Pointing records for text and elements ▸
____________
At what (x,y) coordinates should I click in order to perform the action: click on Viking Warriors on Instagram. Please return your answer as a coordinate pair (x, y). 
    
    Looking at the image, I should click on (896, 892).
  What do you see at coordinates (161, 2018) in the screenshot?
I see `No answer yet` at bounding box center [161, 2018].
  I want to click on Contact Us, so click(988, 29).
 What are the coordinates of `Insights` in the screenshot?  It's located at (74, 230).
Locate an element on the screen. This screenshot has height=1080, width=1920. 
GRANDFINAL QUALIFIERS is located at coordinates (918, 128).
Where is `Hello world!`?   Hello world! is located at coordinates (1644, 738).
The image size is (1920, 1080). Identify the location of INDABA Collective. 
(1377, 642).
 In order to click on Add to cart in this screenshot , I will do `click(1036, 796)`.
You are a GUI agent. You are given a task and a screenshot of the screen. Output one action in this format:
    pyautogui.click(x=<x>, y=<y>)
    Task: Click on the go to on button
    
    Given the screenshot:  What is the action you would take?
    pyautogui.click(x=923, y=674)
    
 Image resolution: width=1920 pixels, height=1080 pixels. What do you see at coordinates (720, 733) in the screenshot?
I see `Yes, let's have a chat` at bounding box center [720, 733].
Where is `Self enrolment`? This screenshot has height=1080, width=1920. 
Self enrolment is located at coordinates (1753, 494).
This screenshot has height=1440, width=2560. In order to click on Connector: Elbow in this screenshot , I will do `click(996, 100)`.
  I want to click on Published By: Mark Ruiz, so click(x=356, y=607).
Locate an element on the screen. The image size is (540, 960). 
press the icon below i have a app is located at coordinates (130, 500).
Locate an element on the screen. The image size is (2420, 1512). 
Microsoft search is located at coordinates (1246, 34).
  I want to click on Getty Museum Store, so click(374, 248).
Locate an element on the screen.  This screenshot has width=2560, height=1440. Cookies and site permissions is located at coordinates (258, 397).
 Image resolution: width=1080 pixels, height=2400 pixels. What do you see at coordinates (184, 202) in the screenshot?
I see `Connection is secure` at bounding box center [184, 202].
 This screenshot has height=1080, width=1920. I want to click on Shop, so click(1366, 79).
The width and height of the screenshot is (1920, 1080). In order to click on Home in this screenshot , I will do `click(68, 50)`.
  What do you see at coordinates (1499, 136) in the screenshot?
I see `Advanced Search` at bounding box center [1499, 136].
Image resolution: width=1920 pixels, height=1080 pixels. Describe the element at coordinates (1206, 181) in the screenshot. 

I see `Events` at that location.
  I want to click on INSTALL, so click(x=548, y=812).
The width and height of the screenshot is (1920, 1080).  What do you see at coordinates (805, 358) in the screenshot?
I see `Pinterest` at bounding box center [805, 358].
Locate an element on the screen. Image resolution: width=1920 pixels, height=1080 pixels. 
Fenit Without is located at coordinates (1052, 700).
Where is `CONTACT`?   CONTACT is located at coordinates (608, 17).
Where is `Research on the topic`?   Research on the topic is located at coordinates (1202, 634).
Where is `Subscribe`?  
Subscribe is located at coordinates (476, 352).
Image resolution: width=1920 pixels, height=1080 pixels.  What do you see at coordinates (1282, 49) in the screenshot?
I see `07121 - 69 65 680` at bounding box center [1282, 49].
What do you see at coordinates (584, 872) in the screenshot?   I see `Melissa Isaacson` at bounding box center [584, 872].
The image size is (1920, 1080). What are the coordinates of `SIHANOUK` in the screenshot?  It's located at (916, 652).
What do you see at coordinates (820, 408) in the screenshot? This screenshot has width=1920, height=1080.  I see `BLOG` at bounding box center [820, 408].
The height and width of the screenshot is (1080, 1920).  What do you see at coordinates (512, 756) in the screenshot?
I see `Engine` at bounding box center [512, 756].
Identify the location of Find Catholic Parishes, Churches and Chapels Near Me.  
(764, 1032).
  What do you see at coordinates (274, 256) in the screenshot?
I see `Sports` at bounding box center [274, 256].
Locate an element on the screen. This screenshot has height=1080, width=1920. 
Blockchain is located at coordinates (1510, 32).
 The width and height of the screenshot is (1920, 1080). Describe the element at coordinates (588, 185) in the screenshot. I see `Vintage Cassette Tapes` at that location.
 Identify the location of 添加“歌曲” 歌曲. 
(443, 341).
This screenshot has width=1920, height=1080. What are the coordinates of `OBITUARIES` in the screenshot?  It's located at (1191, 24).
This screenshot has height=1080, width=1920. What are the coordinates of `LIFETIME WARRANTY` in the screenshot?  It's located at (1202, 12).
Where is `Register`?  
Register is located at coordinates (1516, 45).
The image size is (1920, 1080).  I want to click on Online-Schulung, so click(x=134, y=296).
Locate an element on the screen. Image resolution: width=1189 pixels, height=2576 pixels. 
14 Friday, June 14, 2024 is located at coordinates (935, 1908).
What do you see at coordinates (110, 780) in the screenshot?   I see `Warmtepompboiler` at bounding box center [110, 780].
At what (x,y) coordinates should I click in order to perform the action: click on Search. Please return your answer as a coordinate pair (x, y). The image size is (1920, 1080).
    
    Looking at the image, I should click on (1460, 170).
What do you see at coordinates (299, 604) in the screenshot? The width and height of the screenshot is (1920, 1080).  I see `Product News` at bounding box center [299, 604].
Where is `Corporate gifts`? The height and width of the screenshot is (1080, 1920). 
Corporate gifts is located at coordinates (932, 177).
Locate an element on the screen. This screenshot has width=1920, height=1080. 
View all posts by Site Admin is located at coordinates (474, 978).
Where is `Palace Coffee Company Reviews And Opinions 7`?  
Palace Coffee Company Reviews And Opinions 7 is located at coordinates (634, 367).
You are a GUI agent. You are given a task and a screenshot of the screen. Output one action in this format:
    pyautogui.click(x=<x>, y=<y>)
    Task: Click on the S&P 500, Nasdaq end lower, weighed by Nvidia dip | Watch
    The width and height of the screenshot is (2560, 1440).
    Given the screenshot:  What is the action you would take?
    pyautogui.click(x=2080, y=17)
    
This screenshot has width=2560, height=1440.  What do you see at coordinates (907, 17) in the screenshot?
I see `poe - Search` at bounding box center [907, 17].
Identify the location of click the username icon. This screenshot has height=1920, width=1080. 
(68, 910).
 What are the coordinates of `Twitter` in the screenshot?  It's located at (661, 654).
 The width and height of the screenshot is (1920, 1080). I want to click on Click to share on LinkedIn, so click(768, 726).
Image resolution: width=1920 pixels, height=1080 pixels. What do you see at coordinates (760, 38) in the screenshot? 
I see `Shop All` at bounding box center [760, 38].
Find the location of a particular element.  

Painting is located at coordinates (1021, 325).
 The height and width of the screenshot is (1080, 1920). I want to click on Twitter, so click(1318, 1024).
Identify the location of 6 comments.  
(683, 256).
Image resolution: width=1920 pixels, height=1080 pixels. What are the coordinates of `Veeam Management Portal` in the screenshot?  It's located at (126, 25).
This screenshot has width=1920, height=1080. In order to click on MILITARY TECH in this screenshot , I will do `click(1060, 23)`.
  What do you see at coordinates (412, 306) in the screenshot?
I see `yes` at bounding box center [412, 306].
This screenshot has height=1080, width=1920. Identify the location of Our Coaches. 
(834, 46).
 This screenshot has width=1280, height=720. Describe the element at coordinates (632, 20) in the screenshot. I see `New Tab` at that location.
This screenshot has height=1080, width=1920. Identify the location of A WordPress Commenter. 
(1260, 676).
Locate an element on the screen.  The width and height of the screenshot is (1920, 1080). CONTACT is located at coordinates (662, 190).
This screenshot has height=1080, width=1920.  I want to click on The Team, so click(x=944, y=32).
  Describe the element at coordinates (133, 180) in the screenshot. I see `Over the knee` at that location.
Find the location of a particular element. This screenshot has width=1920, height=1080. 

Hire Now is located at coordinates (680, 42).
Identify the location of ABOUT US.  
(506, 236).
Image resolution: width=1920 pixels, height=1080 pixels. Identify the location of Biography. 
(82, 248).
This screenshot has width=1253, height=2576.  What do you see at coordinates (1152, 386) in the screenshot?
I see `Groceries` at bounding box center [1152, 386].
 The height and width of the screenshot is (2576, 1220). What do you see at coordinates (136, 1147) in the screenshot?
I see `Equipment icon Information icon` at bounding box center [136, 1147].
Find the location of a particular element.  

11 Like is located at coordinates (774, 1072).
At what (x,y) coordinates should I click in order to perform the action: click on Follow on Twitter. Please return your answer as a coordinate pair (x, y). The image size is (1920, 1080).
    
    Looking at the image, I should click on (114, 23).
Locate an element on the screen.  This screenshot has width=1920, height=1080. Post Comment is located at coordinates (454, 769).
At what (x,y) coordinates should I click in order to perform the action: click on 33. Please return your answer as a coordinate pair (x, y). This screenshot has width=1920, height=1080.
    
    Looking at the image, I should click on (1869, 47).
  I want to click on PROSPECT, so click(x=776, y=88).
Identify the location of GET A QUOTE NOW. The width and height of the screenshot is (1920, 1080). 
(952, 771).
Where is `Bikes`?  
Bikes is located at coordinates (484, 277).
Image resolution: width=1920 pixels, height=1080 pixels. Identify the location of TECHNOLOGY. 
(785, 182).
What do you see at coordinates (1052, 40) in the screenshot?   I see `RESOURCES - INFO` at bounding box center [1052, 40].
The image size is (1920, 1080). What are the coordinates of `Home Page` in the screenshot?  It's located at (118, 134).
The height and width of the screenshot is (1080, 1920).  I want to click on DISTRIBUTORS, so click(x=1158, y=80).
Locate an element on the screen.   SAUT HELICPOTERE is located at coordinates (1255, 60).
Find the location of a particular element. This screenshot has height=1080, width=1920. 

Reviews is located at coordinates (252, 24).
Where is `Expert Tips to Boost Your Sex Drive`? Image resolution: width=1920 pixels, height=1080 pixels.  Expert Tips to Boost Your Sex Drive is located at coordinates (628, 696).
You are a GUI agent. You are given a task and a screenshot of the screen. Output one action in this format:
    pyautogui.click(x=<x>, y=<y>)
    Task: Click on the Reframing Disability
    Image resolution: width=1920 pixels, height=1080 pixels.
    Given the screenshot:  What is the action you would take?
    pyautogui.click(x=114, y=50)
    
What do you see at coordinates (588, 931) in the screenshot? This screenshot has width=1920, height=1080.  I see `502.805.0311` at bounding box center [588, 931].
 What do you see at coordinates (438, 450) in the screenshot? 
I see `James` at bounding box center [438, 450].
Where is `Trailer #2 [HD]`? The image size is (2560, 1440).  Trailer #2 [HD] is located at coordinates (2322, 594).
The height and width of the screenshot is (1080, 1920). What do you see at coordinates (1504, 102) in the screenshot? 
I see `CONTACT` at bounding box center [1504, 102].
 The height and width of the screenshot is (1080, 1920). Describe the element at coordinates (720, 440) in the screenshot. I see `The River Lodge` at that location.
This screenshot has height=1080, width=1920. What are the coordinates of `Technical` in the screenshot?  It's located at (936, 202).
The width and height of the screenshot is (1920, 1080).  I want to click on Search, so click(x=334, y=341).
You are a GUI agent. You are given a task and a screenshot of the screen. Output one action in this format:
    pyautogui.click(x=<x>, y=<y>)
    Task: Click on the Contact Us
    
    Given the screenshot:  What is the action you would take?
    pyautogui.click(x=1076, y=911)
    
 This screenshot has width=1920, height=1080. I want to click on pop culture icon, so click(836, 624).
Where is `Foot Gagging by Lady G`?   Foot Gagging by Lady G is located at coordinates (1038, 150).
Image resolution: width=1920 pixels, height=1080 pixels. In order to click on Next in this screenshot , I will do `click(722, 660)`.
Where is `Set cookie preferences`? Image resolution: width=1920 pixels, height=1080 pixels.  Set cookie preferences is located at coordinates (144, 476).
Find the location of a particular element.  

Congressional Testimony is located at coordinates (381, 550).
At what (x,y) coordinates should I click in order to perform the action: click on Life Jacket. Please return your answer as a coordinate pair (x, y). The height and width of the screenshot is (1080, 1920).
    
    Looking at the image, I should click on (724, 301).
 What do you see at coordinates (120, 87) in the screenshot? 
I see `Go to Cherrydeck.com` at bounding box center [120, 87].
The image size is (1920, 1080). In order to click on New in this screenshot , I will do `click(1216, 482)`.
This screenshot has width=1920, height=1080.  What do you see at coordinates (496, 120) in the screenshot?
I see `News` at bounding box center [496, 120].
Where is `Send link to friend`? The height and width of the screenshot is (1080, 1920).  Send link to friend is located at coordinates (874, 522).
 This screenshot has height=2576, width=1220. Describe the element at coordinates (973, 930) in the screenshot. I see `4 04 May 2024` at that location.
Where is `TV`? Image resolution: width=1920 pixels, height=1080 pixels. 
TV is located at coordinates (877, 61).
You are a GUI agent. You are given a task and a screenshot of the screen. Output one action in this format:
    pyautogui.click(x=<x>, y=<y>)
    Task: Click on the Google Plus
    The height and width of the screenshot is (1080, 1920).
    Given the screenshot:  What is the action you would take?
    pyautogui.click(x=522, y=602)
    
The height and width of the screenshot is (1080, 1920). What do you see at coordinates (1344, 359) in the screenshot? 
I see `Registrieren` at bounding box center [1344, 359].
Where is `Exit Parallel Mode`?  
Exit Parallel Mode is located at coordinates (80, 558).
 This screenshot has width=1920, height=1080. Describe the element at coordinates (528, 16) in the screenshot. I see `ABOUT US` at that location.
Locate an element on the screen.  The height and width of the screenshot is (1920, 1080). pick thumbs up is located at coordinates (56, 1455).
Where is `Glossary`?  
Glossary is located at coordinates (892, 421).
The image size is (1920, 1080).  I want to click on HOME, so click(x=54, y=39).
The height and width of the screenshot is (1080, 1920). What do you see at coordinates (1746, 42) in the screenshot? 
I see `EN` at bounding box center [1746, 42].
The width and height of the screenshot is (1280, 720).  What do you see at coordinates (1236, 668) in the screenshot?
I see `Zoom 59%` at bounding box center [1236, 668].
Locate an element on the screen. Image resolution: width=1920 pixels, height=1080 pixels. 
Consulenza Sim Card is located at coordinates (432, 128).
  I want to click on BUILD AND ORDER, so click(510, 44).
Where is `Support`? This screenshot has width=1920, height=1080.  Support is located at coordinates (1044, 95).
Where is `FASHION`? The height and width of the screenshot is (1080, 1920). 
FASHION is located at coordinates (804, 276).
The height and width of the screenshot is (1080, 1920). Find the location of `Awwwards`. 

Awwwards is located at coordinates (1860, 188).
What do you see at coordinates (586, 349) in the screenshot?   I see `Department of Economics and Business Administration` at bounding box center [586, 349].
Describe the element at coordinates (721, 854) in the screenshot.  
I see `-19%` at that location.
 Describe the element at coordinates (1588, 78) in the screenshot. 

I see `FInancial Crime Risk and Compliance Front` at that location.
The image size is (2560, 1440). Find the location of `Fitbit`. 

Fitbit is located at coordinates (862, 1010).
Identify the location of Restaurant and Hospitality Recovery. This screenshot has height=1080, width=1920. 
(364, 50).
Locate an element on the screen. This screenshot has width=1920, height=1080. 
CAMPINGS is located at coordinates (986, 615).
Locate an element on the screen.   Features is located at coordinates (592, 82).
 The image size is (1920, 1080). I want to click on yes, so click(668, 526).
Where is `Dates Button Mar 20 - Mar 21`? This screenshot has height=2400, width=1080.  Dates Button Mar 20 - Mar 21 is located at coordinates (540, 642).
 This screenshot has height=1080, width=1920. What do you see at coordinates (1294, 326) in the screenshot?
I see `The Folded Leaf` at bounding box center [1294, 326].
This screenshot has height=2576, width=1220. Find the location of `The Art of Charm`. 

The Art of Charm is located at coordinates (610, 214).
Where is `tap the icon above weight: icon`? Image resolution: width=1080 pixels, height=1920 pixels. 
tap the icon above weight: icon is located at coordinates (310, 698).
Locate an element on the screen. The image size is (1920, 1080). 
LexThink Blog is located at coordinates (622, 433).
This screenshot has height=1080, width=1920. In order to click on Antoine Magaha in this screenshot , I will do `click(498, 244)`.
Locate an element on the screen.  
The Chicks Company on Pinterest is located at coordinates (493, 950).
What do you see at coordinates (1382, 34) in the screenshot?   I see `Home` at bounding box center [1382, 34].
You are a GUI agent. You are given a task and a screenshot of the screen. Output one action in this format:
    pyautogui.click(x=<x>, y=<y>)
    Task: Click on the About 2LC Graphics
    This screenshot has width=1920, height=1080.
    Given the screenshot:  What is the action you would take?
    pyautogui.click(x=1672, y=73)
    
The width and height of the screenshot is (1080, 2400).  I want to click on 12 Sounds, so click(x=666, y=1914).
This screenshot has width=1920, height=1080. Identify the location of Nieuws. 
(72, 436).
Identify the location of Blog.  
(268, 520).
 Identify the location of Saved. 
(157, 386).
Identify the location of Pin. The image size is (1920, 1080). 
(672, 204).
____________
WHAT IS NEEDED ▸ Copy everything from the start of the material down to the line containing "In order to click on Add", replacing "Identify" with "Find" and changing nothing else.

THE RESPONSE ▸
At what (x,y) coordinates should I click in order to perform the action: click on Viking Warriors on Instagram. Please return your answer as a coordinate pair (x, y). 
    
    Looking at the image, I should click on (896, 892).
  What do you see at coordinates (161, 2018) in the screenshot?
I see `No answer yet` at bounding box center [161, 2018].
  I want to click on Contact Us, so click(988, 29).
 What are the coordinates of `Insights` in the screenshot?  It's located at (74, 230).
Locate an element on the screen. This screenshot has height=1080, width=1920. 
GRANDFINAL QUALIFIERS is located at coordinates (918, 128).
Where is `Hello world!`?   Hello world! is located at coordinates (1644, 738).
The image size is (1920, 1080). Find the location of INDABA Collective. 
(1377, 642).
 In order to click on Add to cart in this screenshot , I will do `click(1036, 796)`.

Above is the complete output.